Review: The Magician King


The Magician King (The Magicians, #2)The Magician King by Lev Grossman
My rating: 4 of 5 stars

“Well, good. don’t go digging too deep, Quentin. Don’t stir. Shit. Up.” Fogg enunciated the obscenity crisply. “Right now you have the air of somebody who thinks he knows better. Humility is a useful quality in a magician, Quentin. Magic knows better, not you. Do you remember what I told you the night before you graduated? Magic isn’t ours. I don’t know whose it is, but we’ve got it on loan, on loan at best.”

Dean Fogg, with that quote, sums up this book. The previous book was a deconstruction / reconstruction of the tropes that govern the Chronicles of Narnia and other similar stories. This book is a deconstruction / reconstruction of The Hero’s Journey. Although, it’s actually two heroes’ journeys. This book reveals how Julia became a hedge witch and it involves Quentin on a journey that revolves around a macguffin, but is really about the hero’s personal growth (like nearly all hero journey tales). The personal growth is key because I hated Quentin and the other main characters of The Magicians. They were all the worst embodiments of entitled youths. They were not sympathetic. In fact, Julia’s entire journey in this book is caused by Quentin’s cowardice in the previous book. If he’d manned up and tried to get Fogg or some other faculty member to maybe make Julia an exception – since something about her mind made the forgetfulness spell not take – it would have been much better for the poor girl (view spoiler). If there’s any good that came of it – it’s that this journey forced Quentin to grow as a person. Near the end of the book he’s no longer using people for sex and he even learns to properly make a hero’s sacrifice. (Which was not a surprise if you listened to Ember mid-way through the book) And speaking of side characters, both Eliot and Penny (who was a real prig in the first book), show lots of growth as well.
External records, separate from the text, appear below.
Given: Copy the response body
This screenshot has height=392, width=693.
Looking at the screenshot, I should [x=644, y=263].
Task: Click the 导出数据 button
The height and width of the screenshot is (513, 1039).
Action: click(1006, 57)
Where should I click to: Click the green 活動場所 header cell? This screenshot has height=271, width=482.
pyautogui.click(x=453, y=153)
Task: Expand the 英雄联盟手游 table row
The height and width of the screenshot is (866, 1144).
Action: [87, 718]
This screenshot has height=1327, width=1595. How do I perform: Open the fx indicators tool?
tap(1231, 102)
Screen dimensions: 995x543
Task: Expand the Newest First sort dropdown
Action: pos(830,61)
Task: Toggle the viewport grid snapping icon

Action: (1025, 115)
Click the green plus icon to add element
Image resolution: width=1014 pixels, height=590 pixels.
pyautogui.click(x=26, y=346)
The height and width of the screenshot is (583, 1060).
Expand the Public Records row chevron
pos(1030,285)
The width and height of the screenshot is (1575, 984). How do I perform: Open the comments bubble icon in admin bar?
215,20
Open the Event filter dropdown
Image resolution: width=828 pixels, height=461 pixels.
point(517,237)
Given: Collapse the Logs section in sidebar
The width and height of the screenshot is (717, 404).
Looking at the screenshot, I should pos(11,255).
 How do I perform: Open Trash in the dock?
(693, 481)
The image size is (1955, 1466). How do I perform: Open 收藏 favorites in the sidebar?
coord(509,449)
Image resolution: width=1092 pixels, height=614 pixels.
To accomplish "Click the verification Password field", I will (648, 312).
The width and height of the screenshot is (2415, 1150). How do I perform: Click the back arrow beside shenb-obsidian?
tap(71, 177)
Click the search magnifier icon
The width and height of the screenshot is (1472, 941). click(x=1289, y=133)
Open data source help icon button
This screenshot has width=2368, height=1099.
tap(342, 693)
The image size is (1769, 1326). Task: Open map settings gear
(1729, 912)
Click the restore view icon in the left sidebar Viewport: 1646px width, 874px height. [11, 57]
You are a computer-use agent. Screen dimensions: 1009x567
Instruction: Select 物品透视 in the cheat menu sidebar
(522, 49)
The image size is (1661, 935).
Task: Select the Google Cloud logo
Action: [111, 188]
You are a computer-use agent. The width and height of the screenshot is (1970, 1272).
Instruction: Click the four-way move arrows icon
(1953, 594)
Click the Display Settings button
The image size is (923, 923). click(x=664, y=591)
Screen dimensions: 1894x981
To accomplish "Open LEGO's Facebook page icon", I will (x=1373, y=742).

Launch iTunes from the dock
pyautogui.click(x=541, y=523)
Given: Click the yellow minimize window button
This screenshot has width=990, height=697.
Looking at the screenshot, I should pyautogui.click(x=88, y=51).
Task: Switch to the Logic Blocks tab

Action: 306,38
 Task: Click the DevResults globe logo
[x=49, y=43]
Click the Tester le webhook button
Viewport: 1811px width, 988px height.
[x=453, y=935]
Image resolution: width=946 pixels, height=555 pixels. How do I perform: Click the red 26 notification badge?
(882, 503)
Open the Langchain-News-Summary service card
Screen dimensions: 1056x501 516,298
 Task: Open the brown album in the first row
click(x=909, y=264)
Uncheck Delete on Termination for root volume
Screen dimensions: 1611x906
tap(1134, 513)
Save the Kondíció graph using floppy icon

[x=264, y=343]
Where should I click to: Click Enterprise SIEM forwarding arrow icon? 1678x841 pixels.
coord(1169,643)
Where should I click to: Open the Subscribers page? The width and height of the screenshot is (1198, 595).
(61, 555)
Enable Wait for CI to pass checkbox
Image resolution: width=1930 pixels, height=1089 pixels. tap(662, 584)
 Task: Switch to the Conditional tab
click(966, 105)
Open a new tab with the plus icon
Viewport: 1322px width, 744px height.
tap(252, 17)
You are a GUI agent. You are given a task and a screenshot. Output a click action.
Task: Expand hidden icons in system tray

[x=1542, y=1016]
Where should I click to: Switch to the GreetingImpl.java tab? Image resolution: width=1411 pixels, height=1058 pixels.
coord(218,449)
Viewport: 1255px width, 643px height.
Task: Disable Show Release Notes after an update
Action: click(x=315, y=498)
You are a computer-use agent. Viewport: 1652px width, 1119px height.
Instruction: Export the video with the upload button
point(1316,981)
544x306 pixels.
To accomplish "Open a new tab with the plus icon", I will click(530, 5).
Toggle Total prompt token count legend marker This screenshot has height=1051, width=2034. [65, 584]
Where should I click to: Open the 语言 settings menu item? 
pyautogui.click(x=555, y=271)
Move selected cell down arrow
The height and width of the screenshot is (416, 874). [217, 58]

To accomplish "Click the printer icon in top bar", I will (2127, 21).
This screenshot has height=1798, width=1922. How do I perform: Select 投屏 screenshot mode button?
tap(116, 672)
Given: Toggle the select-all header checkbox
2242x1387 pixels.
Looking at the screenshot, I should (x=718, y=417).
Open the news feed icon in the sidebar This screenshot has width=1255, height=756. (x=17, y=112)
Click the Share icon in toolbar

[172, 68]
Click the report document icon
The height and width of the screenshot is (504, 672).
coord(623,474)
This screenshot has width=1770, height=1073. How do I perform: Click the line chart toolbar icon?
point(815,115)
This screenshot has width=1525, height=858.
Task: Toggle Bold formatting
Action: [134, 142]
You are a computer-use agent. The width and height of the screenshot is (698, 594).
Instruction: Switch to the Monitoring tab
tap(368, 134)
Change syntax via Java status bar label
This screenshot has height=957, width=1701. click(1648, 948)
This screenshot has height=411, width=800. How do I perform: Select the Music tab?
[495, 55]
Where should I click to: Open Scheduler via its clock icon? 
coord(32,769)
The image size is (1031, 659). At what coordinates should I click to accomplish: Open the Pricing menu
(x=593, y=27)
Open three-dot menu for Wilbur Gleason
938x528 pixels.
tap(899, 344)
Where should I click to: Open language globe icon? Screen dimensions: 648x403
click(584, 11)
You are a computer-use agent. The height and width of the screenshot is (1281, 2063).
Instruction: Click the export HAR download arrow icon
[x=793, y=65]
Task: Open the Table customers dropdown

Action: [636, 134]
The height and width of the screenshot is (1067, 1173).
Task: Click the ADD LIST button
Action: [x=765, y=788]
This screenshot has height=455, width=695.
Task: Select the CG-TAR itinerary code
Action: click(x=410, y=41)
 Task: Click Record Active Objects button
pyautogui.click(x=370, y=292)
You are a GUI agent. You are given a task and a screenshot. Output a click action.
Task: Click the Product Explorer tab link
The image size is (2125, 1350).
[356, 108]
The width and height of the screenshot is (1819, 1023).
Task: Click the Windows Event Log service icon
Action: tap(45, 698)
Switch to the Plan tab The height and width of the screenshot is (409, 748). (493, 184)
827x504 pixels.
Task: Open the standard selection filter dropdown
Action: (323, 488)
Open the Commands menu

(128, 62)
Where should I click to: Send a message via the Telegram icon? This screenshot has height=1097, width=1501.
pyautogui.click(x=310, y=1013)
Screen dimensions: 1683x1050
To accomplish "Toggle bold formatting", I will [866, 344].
Speaking of Julia, there’s one thing that made me very uncomfortable in this story. That Julia had to sleep around a bit as part of her hitting rock bottom was not too uncomfortable. I understand the role it has in the plot of showing different things depending on where she was in her mental emotional state. Sometimes she wields it like a boss – knowing that our culture seems to venerate access to a woman. Sometimes it’s a desperation move – the only way she can get what she needs at the moment. But what made me incredibly uncomfortable is when a certain scene goes awry and she ends up being raped – especially when she thought she was sacrificing her life. It ends up imbuing her with her Neo in The Matrix 2/3 levels of power and eventual ascension, but it just feels so unnecessary and especially piled on after all she had before. Especially with how women are always raped and men are rarely raped in books and comics. I have lots of female friends (in the social media sense) on Goodreads and I’d like to know how they felt about it (men can comment as well, but obviously, it’s not the same).

That scene aside, the book was a great continuation of what came before it and it really does present a good story that grows the characters and the world presented in the first book.